> _EXTRACT PROVIDED_
5 senses for kids Foundation Awards: 4th ceremony

On this Thursday 20 November 2025, we have a special thought for Alain Goetzmann, a wonderful and generous man, who has been by our side since the beginning and who left us this summer. We dedicate this evening to him.
For this 2025 edition, four projects have been rewarded
The 5 senses for kids Foundation 2025 Educational Action Awards
– The first prize of €2,500 was awarded to Laurence Goujon from the Amicale ” Les Corallines “. Her project“De caillou(x) à Mégalithes” (From pebble(s) to megaliths) aims to awaken young children’s interest in local heritage: megaliths, by developing a sensitive approach that builds knowledge. The aim is to forge an emotional link with this magnificent heritage, which is over 7,000 years old, and turn young pupils into “ambassadors” of history, or rather prehistory.
– The second prize of €1,500 goes to Etienne Gaudillere , represented this evening by the actress Marion Lechevallier from the Compagnie Y. In his “Poetry in boxes” project, he invites children to open boxes of different shapes, sizes and materials. Inside each box, they discover a particular object, associated with a poem written on a page that the actor then reads aloud. Some of the poems are funny, others sad, others hard to understand… The time available for the event deliberately does not allow you to open all the boxes, so you have to choose carefully.

> _DATA PROVIDED_
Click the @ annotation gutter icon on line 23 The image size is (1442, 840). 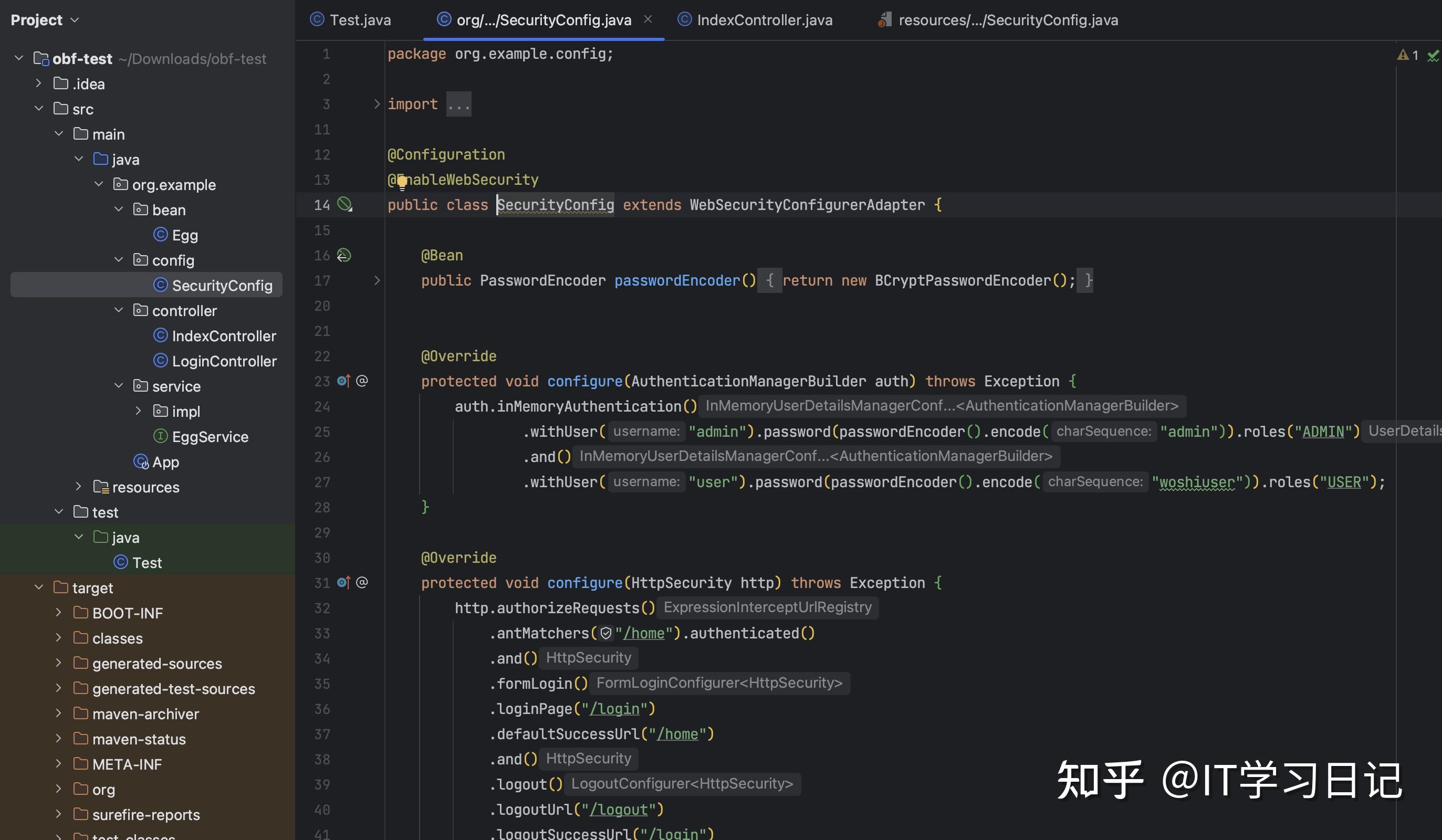[x=362, y=381]
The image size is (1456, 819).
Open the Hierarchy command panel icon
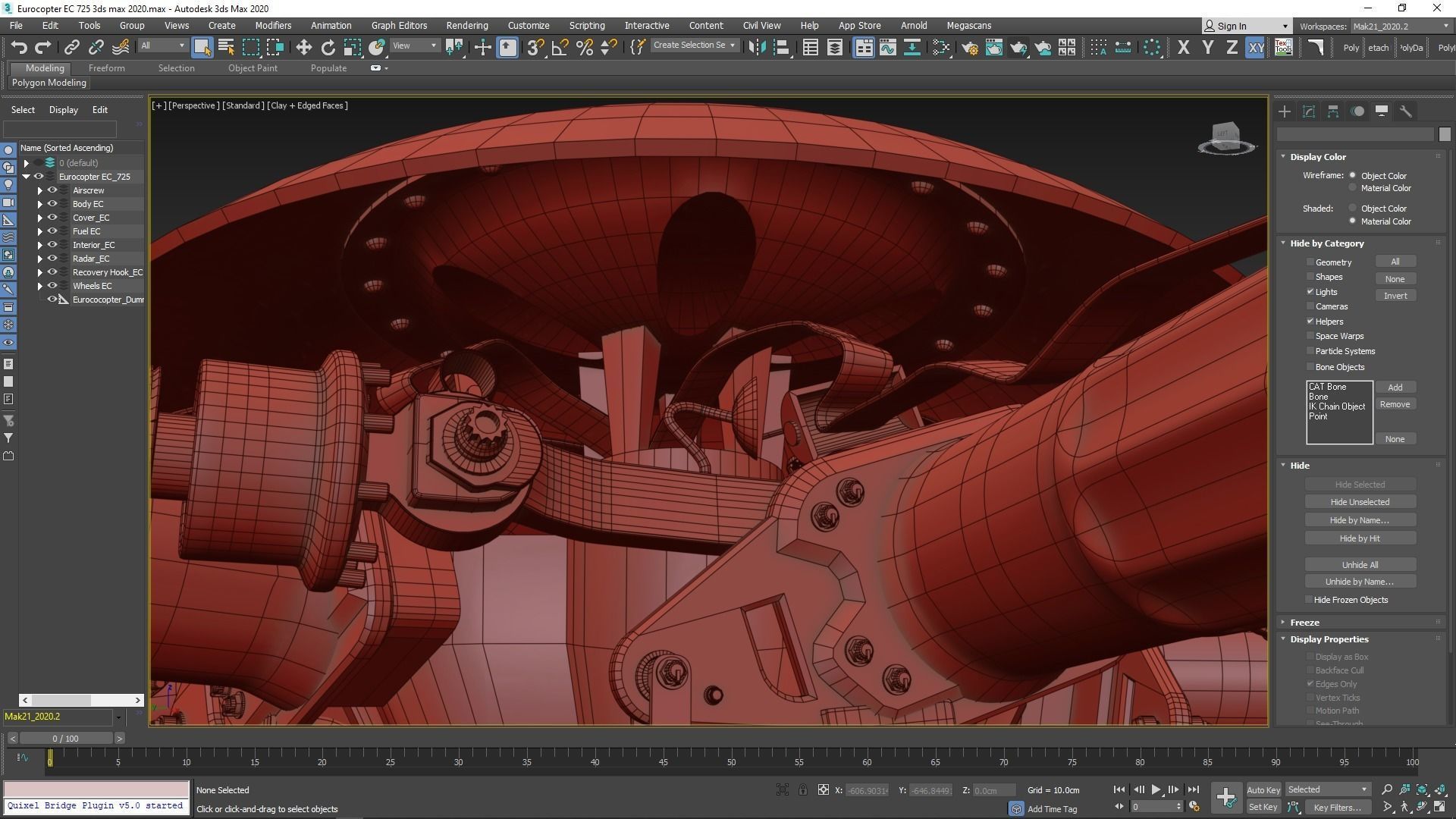(1333, 111)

> _WORK TO COMPLETE_
Carry on the account of the 5 senses for kids Foundation awards ceremony, starting after its final sentence. The material has no role in this work.

> _TASK OUTPUT_
The 5 senses for kids Foundation 2025 Science Prizes in partnership with the “Société des Neurosciences”
– The first prize of €2,500 goes to Marianne Latinus from INSERM, University of Tours, in the iBraiN Laboratory. The title of her project is “Unraveling variability in young children’s brain responses to varied sensory stimulations”. The work presented is one of the first studies to look at sensory processing in early childhood and in three different sensory modalities with an individual approach. This work demonstrates that EEG is a powerful tool for assessing the developmental profile of children, which could be of particular interest in the study of neurodevelopmental disorders, and the follow-up of children with neurodevelopmental disorders.

– The second prize of €1,500 is awarded to Jules Dejou – Centre de Recherche en Neurosciences de Lyon (CRNL). NEUROPOP team. “Olfactory memories of childhood” is a study of environmental, behavioural and neural determinants using a translational approach in humans and mice. This work sheds light on the way in which a simple odour can provide a lasting link between emotions, memories and the construction of the self from an early age.

The Founder’s speech
What kind of world will our children live in? The world of artificial intelligence?
Between fascination and concern, we are living in a historic moment where AI is invading everywhere: our homes, our workplaces, our schools. Never before has the boundary between human and machine seemed so tenuous.
On a day-to-day basis, there’s no doubt that AI is an extraordinary tool. It helps us to get organised. It even anticipates our needs! It can solve complex problems and automate repetitive tasks. It can improve service and performance.
The young children for whom we are responsible, as parents or educators, are going to be living in this new world, the contours of which we can barely fathom.
For us, this raises two questions.
The first is time. AI saves us time to do other things. But do we spend the time we save consuming content generated by AI? Or are we spending it enjoying the world with the curiosity and enthusiasm of a child?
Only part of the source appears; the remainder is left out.